Je savais que le temps me manquerait si je ne reprenais pas la route sous peu. Je sortie donc de l'eau, fixant le jeune berger droit dans les yeux, et sans quitter son regard, je m'approchai de lui, pleine d'assurance. Un sourire satisfait gagna mon visage car il était évident que je venais de le déstabiliser de par ma réaction face à son ultimatum. Ma peau était fumante et rouge par endroits, alors je tendis la main pour retrouver mes vêtements. Il me les donna et je partis me positionner derrière ma monture afin de me parer de ma robe. Le berger alimenta la discussion en ajoutant, avec curiosité:
-
Où allez-vous comme cela Livia?
-
Je dois gagner le port d'ici deux jours, je quitte cette contrée pour me rendre à Systéria.
Je suppose que l'homme qui vînt rejoindre Louen à ce moment précis était son frère car il lui dit, en baissant le ton de sa voix:
-Louen, cette femme est-elle égarée?
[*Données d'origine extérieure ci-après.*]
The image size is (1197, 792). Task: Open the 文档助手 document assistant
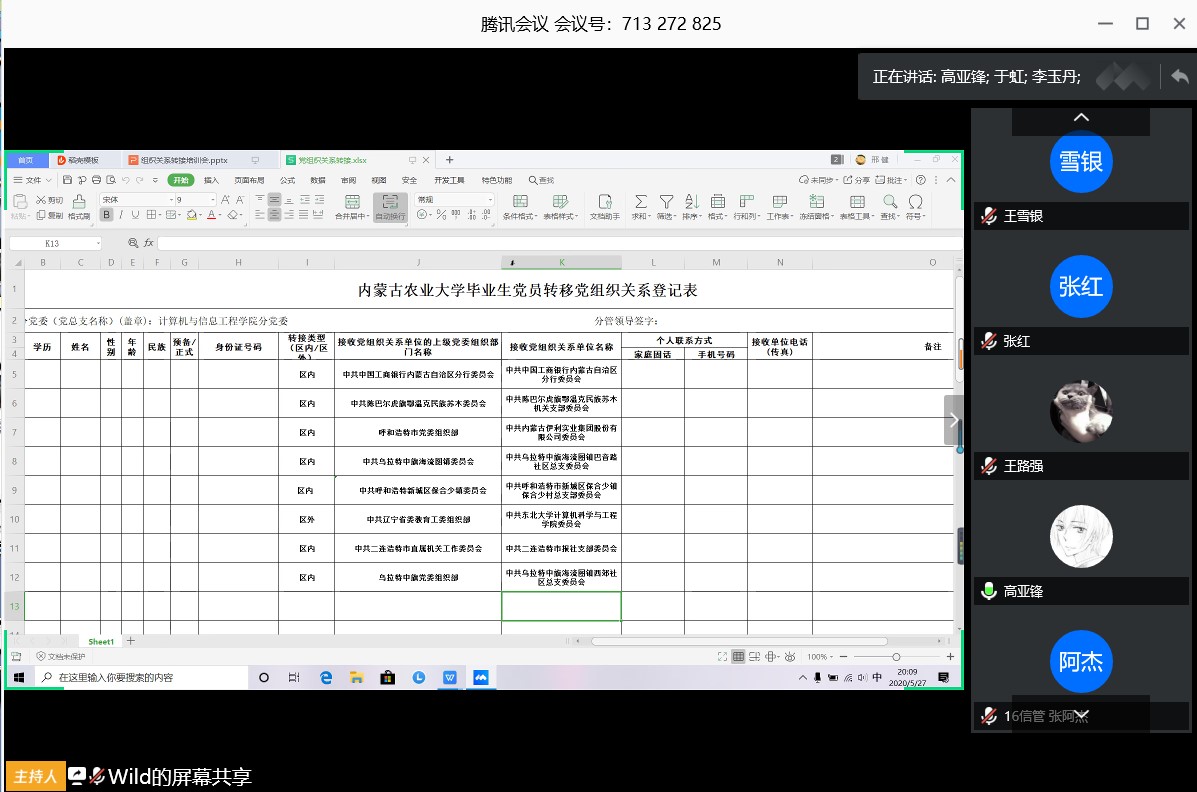tap(604, 202)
Je vais ramener le troupeau de bétail dans nos enclos, prends mon cheval et mène-la à bon port, tu connais le protocole.
Louen acquiesça doucement puis il monta le cheval tacheté de blanc de son frère.
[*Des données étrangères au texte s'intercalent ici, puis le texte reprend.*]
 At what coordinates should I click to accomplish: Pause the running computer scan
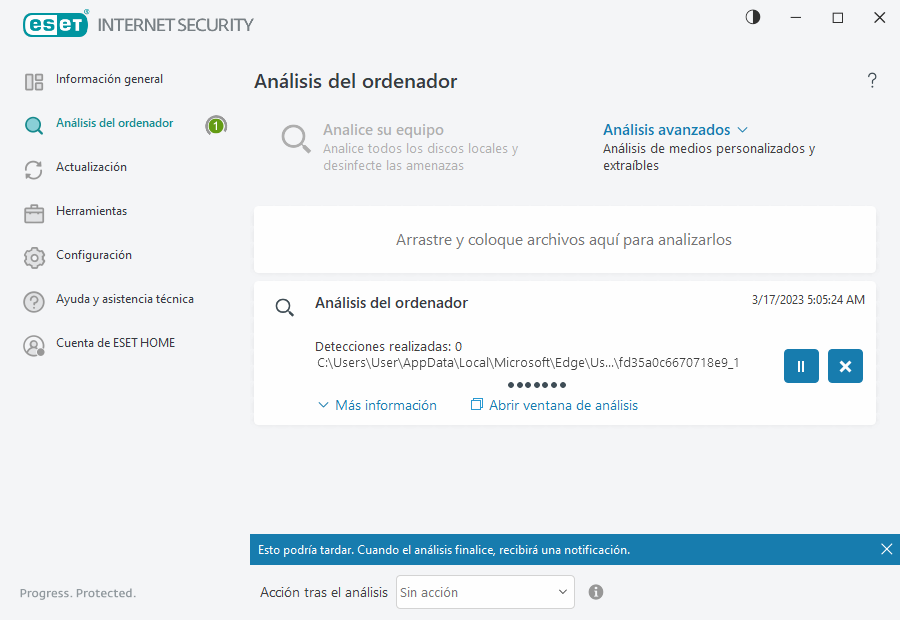click(x=801, y=366)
De brèves salutations nous suffirent et je rapatriai mes sacs.
Le reste de la traversée des montagnes, durant ma première journée en compagnie de Louen, se fît en silence. Nous installâmes un campement pour la nuit et je m'endormis rapidement, j'étais fatiguée après cette journée pour le moins, remplie d'imprévus. Une seule chose m'empêcha de dormir à ma volonté, je sentais une étrange sensation de brûlure dans le bas de mon dos. Ce n'est que le lendemain que je compris que c'était une force mystérieuse qui avait gravée ces dessins étranges dans le bas de mon dos, probablement durant ma baignade dans la source étrange.
J'étais perturbée mais je ne pouvais pas m'attarder sur ce fait, je devais rejoindre Carius d'ici la tombée de la nuit sinon j'allais devenir prisonnière de ses imposantes montagnes. Ce n'était pas du tout ma volonté. Louen tînt sa promesse et je parvins aux rives dans le délai prescrit, de justesse. Nous n'avons pus se dire au revoir car Carius s'approcha de moi, il avait probablement deviné mon identité et il me pria de monter abord, ils m'attendaient tous pour lever l'encre.
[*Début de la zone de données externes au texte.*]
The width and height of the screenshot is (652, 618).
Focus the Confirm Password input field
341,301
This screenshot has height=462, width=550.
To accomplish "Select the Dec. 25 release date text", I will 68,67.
Je regardai Louen pendant que l'imposant navire commençait lentement son départ en s'éloignant du quai. Lorsque les terres montagneuses n'étaient plus visibles, Je traversai le pont pour aller rejoindre Carius à l'avant du bateau. Il agrippa mes effets personnels et me pria de le suivre. Il me montra ma demeure pour les douze prochains jours. Les marins ont tenté d'agréer la pièce pour mon voyage en y accrochant ses bandes de tissus aux couleurs vives et chaleureuses et en tapissant mon lit de fourrures et de coussins moelleux.
Des bouquets de fleurs agrémentaient ma chambrée d'un parfum printanier particulièrement agréable. Je ne quittai cette pièce que quelques rares fois durant la traversée pour aller me promener sur le pont, tard le soir venu, pour prendre un bol d'air frais, autrement, je restais enfermée dans cette pièce.
Carius m'apportait parfois du thé chaud et il me tenait compagnie en jouant à des jeux de stratégie avec moi. Le douzième jour se leva bien trop tôt pour moi, le ciel était encore parsemé de filaments orangés lorsque l'encre allait être jetée à l'eau.
C'était un matin où les rayons du Soleil qui pénétraient dans ma chambrée me poussèrent à me réveiller plus tôt qu'à mon habitude. Lorsque j'enfilai mon peignoir, j'entendis la vigie s'écriée haut et fort:
- Terre en vue! Droit devant! Terre en vue!
Je murmurai pour moi-même, avec une teinte d'appréhensions bien connues :
- Systéria …
J'eus pris soin d'orner mon cou du pendentif en or avec sérénité puis j'eus une pensée pour le Croisé, Thaar, car au fond de mon être, je pensais que je venais d'obtenir sa bénédiction, grâce à toutes mes prières, il m'avait enfin entendu, cet ange qui, sans conteste, restera le seul pour lequel je souffrirais jusqu'à ma mort.